PROBLEM DESCRIPTION: Check each statement below against the passage on the Petters fraud case. Answer yes or no for each, and quote the passage's deciding words. 1. Deanna Coleman went to federal investigators in September. 2. Michael Phelps joined Petters before David Baer did. 3. Tom Petters has admitted to the allegations against him.

PASSAGE:
+ + + + + + +
If Tom Petters and his cronies ran one of the largest Ponzi schemes in U.S. history, as alleged, how did they pull off the caper under the noses of lawyers, accountants, auditors, heavily regulated banks and supposedly sophisticated hedge fund managers?

Among the red flags that went unseen or unheeded: fake inventory statements, dummied invoices, millions of dollars wired to an office next to an Excelsior car wash, suspicious bank account activity and Petters himself, a flamboyant executive trailing decades of lawsuits over bad debts.

But apparently authorities suspected nothing until a Petters executive, Deanna Coleman, approached federal investigators in September to accuse her longtime boss of fraud and to cut herself a deal.

Petters, a prominent Twin Cities executive whose holdings include Sun Country Air Lines and Polaroid, denies the allegations and is in jail awaiting trial. Four others have already pleaded guilty to a variety of fraud charges.

The public may never get a full accounting of why the people who should have been in a position to raise questions about Petters' operations didn't. Nearly everyone involved has hired a lawyer and declined to comment.

Petters Company Inc., the investment arm central to the alleged fraud, was run by a small group operating separately from the Petters Group Worldwide holding company. But they shared the same building in Minnetonka, and Tom Petters was their sole director. Both companies were placed into a receivership last month after a federal judge found probable cause to believe that more than $3 billion had been bilked from investors.

The Petters companies wouldn't say whether Petters Company Inc. had its own legal team. The company magazine did not list one when it published an article about its in-house lawyers in 2006. David Baer, 35, headed Petters Group Worldwide's legal team. He joined Petters in 2003 after four years at the Minneapolis firm Leonard Street and Deinard. Minnesota Lawyer magazine named him one of the top 15 lawyers in the state in 2006. Another former Leonard Street lawyer, 38-year-old Michael Phelps, joined Petters in 2004, just six years out of law school.

Public court documents don't implicate either Baer or Phelps, and both men left the company after Petters was charged last month with crimes that could result in a lifetime prison sentence.

Citing rules of attorney-client confidentiality, Baer and Phelps declined to discuss their roles as in-house counsel for Petters.

In an e-mail, Phelps said he "had no knowledge or involvement in the alleged fraud." He has been retained by Doug Kelley, the court-appointed receiver now in charge of most of Petters' companies, to help the businesses restructure in bankruptcy.

Some outsiders question whether Baer and Phelps had the experience required for their jobs.

"My idea of a general counsel is a wizened old attorney who has been around and practiced law and then decides to become general counsel to protect businesses from doing what they shouldn't be doing," said Ron Rosenbaum, a St. Paul attorney and talk radio host whose program frequently features legal issues.
+ + + + + + +
SOURCE DATA:

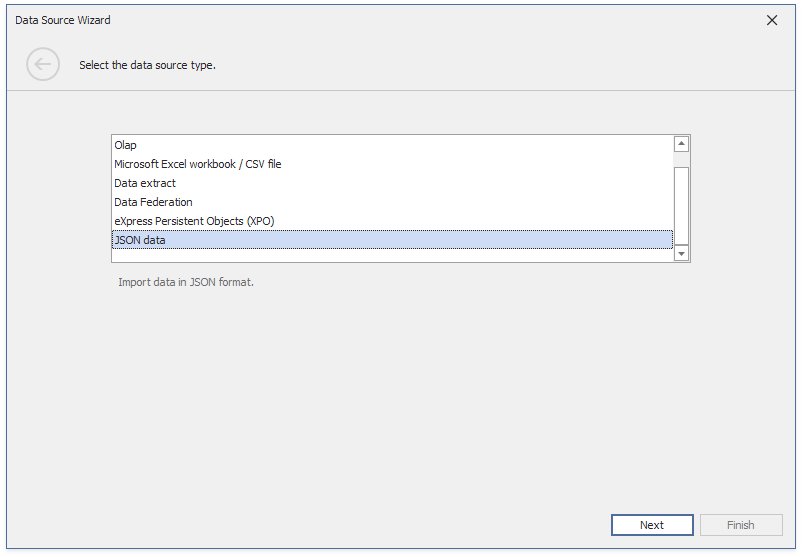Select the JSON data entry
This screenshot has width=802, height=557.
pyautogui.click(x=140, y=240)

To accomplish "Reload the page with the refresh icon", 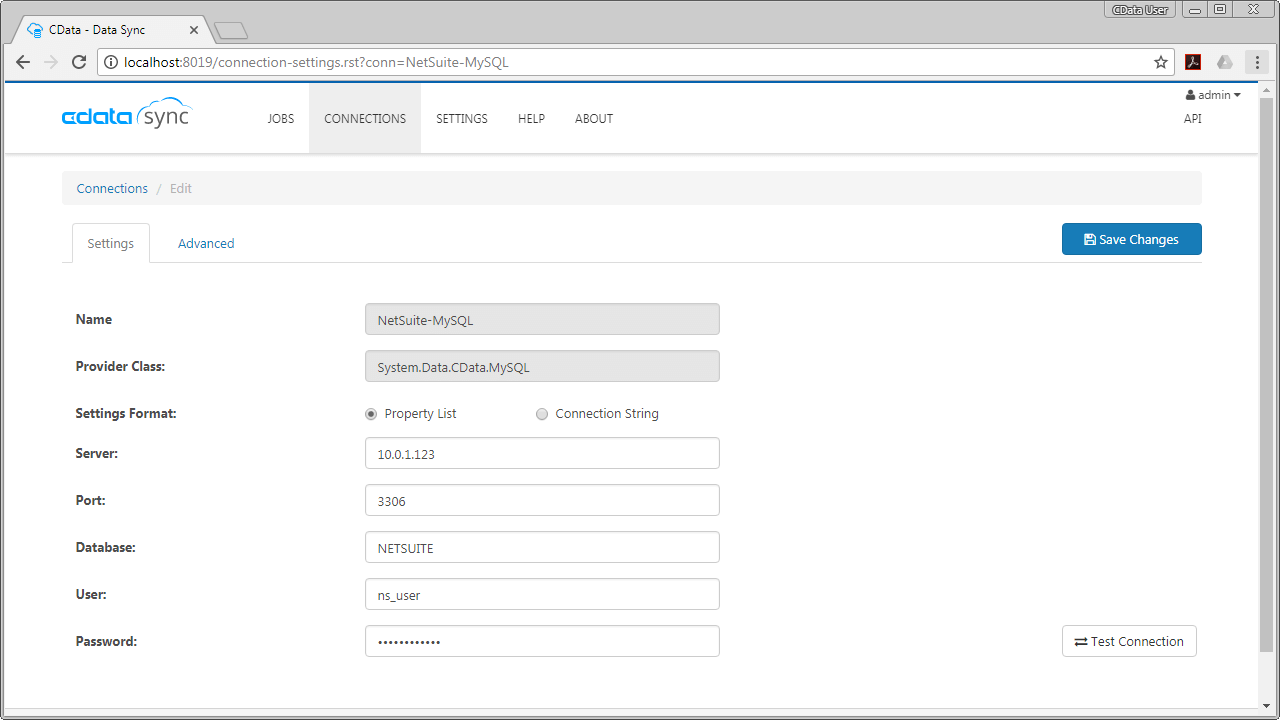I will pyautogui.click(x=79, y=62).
+ + + + + + +
RESPONSE TO THE EXERCISE:
1. Yes: "approached federal investigators in September"
2. No: Baer "joined Petters in 2003", while Phelps "joined Petters in 2004"
3. No: "denies the allegations and is in jail awaiting trial"